# How do you find the Vertical, Horizontal, and Oblique Asymptote given (8x-48)/(x^2-13x+42)?

Nov 4, 2016

An horizontal asimptote in $y = 0$ and a vertical one at $x = 7 x$

#### Explanation:

The function can be factorized at the numerator and denominator so that it becomes $f \left(x\right) = 8 \frac{x - 6}{\left(x - 6\right) \left(x - 7\right)} =$ that under the existence condition excludind $x = 6$ and $x = 7$ can be rewritten

$f \left(x\right) = \frac{8}{x - 7}$. This function has got a vertical asymptote in $x = 7$ and an horizontal one at $y = 0$ graph{8/(x-7) [-11.67, 28.33, -9.68, 10.32]}

Nov 5, 2016

vertical asymptote at x = 7
horizontal asymptote at y = 0

#### Explanation:

The denominator of the function cannot be zero as this would make the function undefined. Equating the denominator to zero and solving gives the value that x cannot be and if the numerator is non-zero for this value then it is a vertical asymptote.

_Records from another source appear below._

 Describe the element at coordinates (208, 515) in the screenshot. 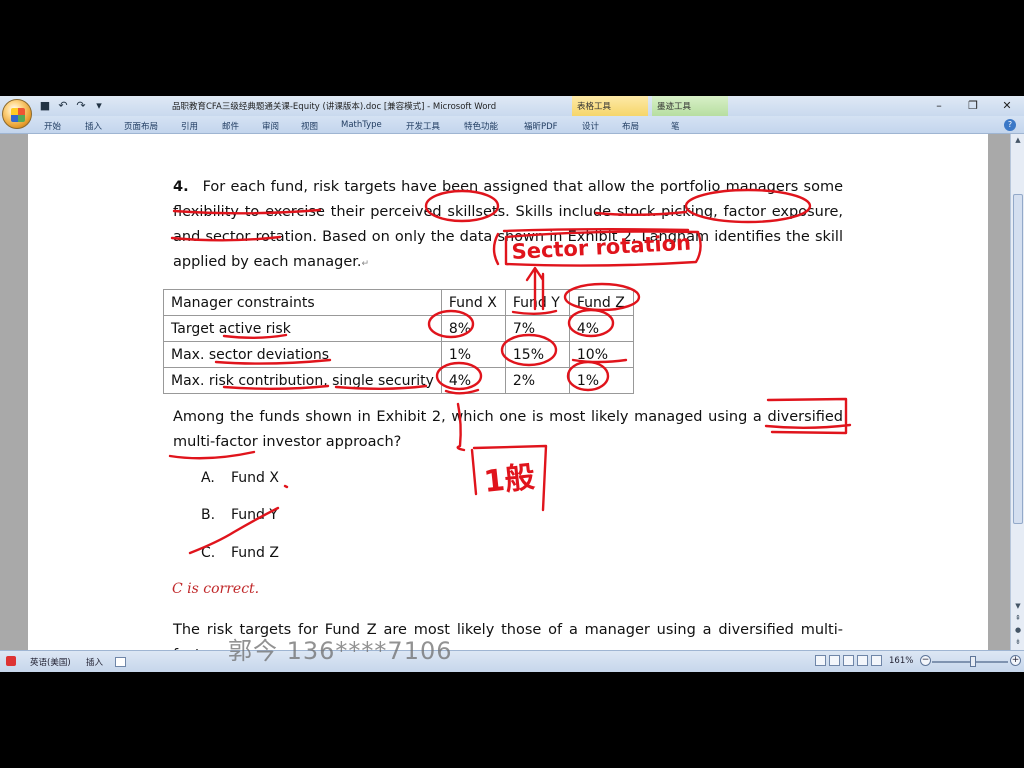

I see `option-letter: B.` at that location. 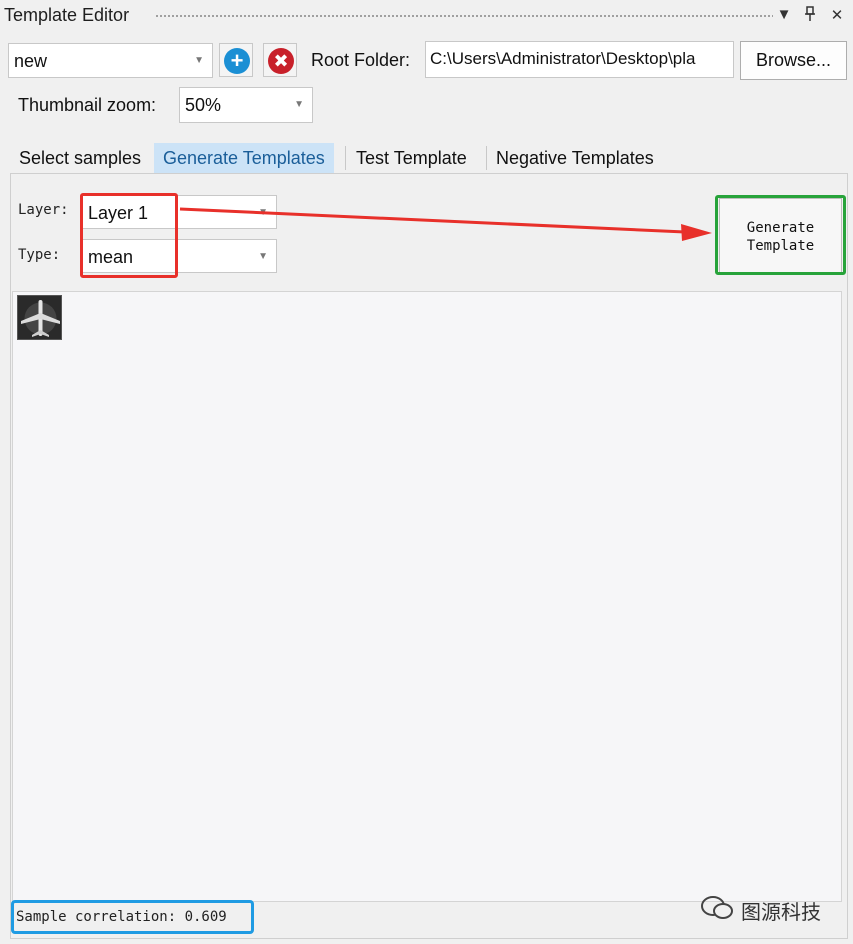 I want to click on window-title: Template Editor, so click(x=67, y=15).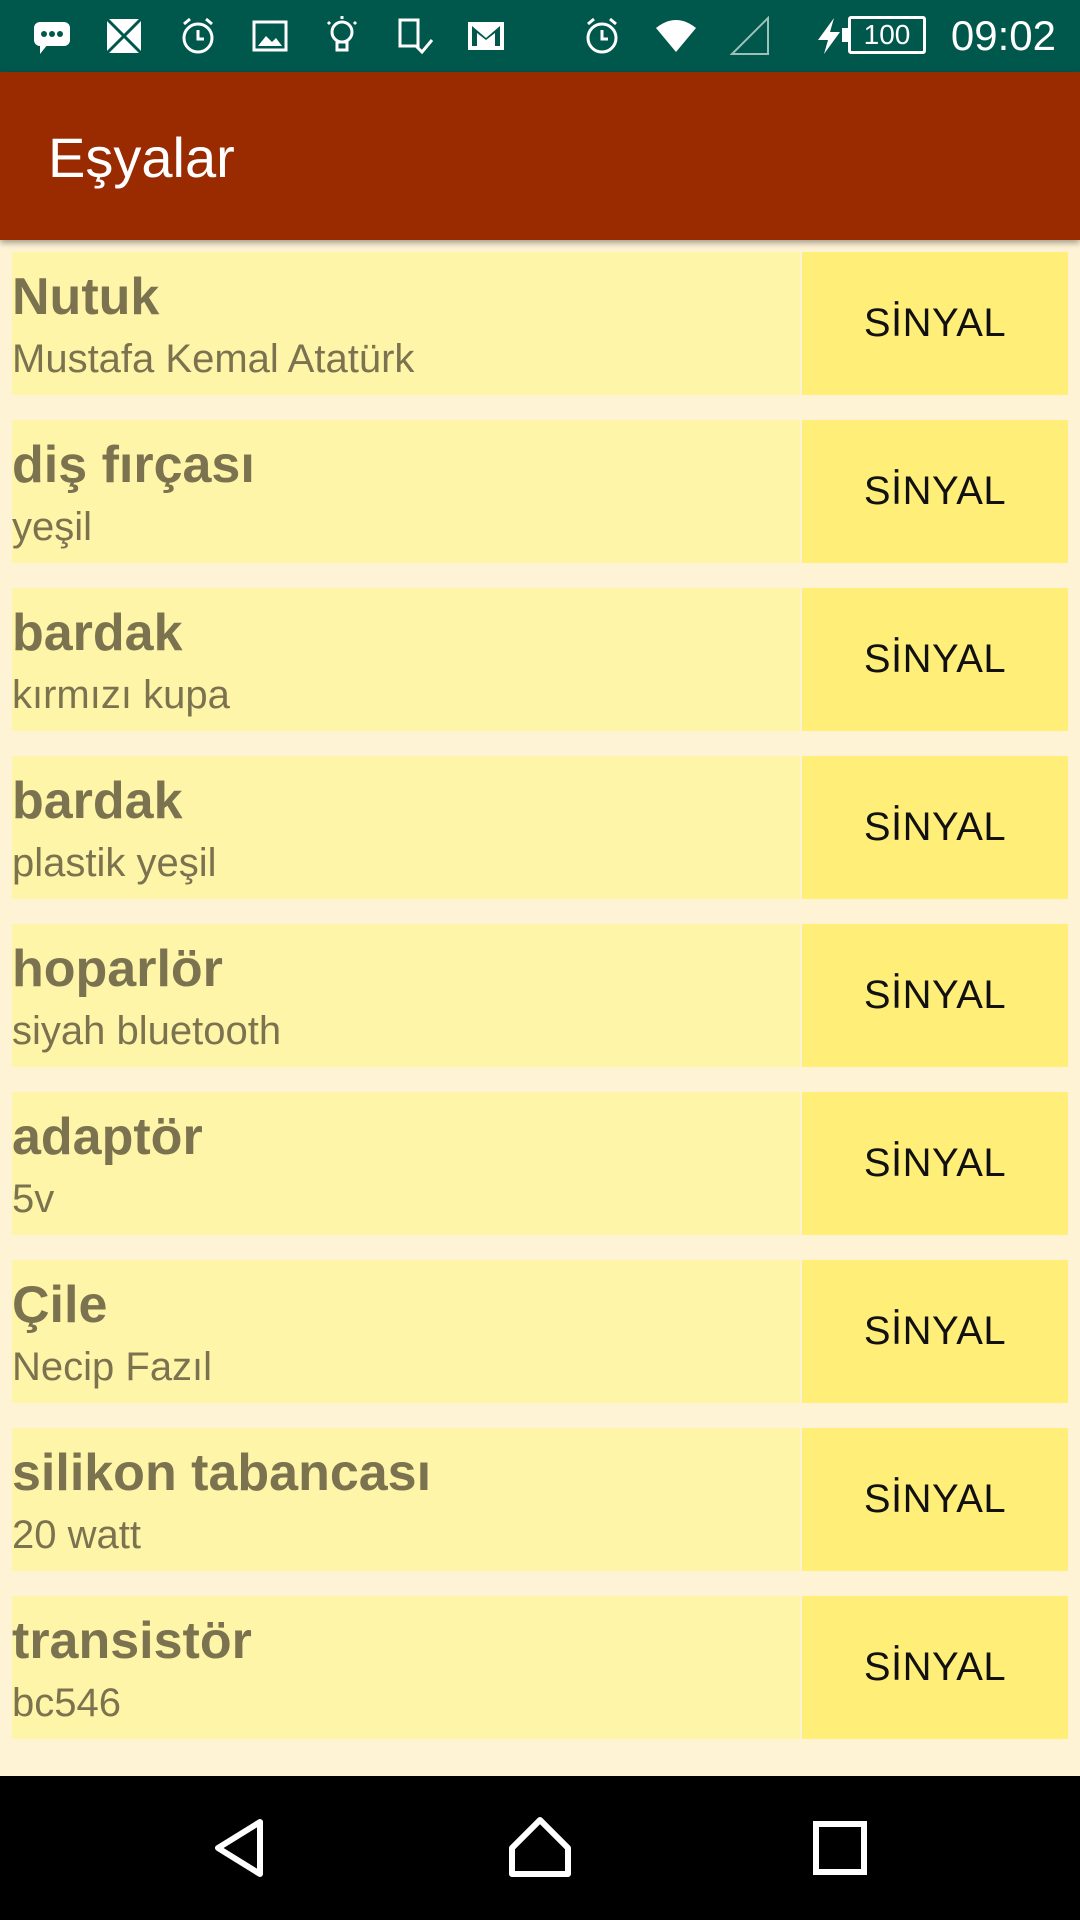  Describe the element at coordinates (540, 36) in the screenshot. I see `status-bar: 100 09:02` at that location.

$\frac{8 x - 48}{{x}^{2} - 13 x + 42} = \frac{8 \cancel{\left(x - 6\right)}}{\cancel{\left(x - 6\right)} \left(x - 7\right)} = \frac{8}{x - 7}$

There is an excluded value at x = 6.

solve: $x - 7 = 0 \Rightarrow x = 7 \text{ is the asymptote}$

Horizontal asymptotes occur as

${\lim}_{x \to \pm \infty} , f \left(x\right) \to c \text{ ( a constant)}$

divide terms on numerator/denominator by x.

$f \left(x\right) = \frac{\frac{8}{x}}{\frac{x}{x} - \frac{7}{x}} = \frac{\frac{8}{x}}{1 - \frac{7}{x}}$

as $x \to \pm \infty , f \left(x\right) \to \frac{0}{1 - 0}$

$\Rightarrow y = 0 \text{ is the asymptote}$

Oblique asymptotes occur when the degree of the numerator > degree of the denominator. This is not the case here hence there are no oblique asymptotes.
graph{(8)/(x-7) [-20, 20, -10, 10]}